Successful Metrics for Hyper Casual Games

Successful Metrics for Hyper Casual Games

With development of your hyper casual game taken care of (see here and here if you still need help with this), the next step is to launch and watch it become very successful! But wait… how do you know if your game is successful, anyway? What does it mean?

Of course it all depends on a wide variety of factors. Are you a single indie developer, making games as a hobby in your spare time? Or do you work in a bigger company with lots of people working together to create these new games to be launched quickly? To measure ROI (return of investment) you would also need to know what that initial investment is, and obviously that depends on the considerations above. After all, if you have a big team and need to pay their salaries, this can quickly become a problem and it needs careful planning.

Regardless of your situation, there are a few specific metrics that you will want to hit with your project in order to determine if it is going well. This will help you decide if you want to keep working on it, maybe improve a few aspects or create new features; or instead maybe it is time to move to a new project, and you can always decide to remove the previous game from the stores if it is not performing very well.

Here is what you should be looking for in a new game, to decide how to move next:

Charting Goals

Retention

Retention measures the number of players returning to your game after a certain number of days after originally installing it. Day of installation is commonly referred to as day 0 (D0); D1 then means 1 day after installing, D2 means 2 days, and so on.

As we have covered in the past, hyper casual games are short-lived and so huge retention numbers are not to be expected anyway, mostly on longer periods of time.

In any case, you should expect it to reach about 20-30% at least for D1 retention, in order to consider further development on it.

Combined ARPDAU

You might know by now that ARPDAU (average revenue per daily active user) is one of the most important values to keep track of. In short, it reflects the average gains you are getting for each of the players in your game, in a daily basis.

The "combined" part in this context refers to the sum of revenue coming from In-App Purchases and Advertising, ie. sum all daily revenue coming from both sources, then divide by the number of players in that same day; this results in the daily ARPDAU value, which can then be averaged for a longer period of time in order to reach a stable value (after all you might see in some days this value skyrocket, while in plummets in others).

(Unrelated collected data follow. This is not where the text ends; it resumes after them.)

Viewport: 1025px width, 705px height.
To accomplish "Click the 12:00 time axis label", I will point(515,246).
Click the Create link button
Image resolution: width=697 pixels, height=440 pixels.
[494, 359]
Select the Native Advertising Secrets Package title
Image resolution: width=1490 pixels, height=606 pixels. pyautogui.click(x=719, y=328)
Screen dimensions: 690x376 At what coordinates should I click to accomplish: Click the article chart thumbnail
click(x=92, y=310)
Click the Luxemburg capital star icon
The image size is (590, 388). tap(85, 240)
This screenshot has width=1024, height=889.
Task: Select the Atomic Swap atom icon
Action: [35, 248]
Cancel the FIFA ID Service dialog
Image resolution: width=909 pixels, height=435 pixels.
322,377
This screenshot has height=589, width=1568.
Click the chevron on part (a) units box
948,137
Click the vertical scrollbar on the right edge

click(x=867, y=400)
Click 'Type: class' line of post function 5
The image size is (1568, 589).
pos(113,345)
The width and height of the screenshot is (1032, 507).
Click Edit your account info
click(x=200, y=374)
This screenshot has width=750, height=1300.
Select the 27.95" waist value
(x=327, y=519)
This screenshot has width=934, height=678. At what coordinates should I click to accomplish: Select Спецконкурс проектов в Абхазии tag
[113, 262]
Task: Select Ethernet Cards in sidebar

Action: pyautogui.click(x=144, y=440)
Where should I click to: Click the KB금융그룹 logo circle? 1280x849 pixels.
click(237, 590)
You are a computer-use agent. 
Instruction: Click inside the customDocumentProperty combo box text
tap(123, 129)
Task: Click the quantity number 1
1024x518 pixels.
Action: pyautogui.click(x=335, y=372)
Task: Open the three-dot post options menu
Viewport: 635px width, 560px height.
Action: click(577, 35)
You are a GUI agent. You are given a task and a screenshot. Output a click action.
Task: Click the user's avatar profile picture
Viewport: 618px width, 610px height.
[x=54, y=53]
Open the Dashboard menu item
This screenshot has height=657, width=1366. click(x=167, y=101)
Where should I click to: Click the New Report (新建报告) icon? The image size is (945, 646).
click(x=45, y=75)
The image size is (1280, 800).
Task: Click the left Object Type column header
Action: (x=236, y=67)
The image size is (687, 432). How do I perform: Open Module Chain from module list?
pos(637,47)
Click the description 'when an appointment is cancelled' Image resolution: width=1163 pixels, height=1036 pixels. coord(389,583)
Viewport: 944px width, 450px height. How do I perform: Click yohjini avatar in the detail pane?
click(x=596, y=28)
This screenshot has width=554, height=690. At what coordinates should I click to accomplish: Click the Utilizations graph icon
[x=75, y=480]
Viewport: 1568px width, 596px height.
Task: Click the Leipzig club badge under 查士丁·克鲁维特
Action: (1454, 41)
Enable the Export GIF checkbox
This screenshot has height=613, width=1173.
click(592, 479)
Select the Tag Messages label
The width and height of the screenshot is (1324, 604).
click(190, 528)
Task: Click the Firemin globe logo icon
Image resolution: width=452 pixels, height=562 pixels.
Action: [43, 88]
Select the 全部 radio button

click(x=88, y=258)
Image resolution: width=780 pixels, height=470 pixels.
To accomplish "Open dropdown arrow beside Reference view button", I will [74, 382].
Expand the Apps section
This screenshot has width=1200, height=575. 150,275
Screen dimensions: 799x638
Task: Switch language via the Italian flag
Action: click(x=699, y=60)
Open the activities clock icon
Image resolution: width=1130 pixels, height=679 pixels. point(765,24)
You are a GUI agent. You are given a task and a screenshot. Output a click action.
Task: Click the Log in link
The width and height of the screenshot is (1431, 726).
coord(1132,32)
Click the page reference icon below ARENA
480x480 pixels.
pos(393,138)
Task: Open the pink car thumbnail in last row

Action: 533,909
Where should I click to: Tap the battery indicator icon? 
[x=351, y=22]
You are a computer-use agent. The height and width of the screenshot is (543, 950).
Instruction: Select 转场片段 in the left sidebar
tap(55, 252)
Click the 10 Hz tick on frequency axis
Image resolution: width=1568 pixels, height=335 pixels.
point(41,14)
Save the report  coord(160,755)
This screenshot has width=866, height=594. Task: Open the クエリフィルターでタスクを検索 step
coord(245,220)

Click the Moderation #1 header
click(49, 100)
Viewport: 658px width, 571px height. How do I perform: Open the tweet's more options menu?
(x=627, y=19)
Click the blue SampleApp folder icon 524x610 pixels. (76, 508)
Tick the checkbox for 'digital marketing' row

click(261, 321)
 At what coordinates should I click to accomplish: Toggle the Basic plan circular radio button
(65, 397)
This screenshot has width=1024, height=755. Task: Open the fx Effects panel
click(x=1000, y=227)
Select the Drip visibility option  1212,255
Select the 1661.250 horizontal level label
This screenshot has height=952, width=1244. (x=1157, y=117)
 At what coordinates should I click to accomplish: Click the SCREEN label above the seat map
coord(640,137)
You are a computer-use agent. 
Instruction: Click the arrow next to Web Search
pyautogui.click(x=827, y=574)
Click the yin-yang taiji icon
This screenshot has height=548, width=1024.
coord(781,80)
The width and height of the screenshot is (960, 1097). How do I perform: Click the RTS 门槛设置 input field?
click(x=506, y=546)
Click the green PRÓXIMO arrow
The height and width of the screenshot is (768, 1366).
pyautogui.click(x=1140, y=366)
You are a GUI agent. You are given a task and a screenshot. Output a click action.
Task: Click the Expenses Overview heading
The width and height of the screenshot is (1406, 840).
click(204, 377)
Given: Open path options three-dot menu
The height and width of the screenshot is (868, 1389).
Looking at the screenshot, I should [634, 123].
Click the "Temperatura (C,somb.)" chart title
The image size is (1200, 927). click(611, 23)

In this case, once more due to the nature of hyper casual games, strong monetisation is not to be widely expected. As such, aim for at least a couple of cents for this, something like $0.02 or $0.03.

Session Number and Length

Because hyper casual games will mostly depend on showing advertising to engaged players, you need a way to measure and improve that engagement.

Session metrics will do just that: the number of sessions and their length will be very useful to adjust when to start showing ads, and how often.

At a bare minimum, you should try to get people to play 2 to 3 sessions, and over 2 minutes each.

Eventually everything hits the bottom, and all you have to do is wait until someone comes along, and turns it back again. ⌛️

Turning most of your attention to these metrics should be very helpful to drive your project and decisions around it.

Of course, anything that goes above the bare minimum values is a great victory! Also they will greatly synergise with each other (for instance, consider that improving sessions will likely increase retention as well, which in turn represents more players in your game and with that, higher revenue as well).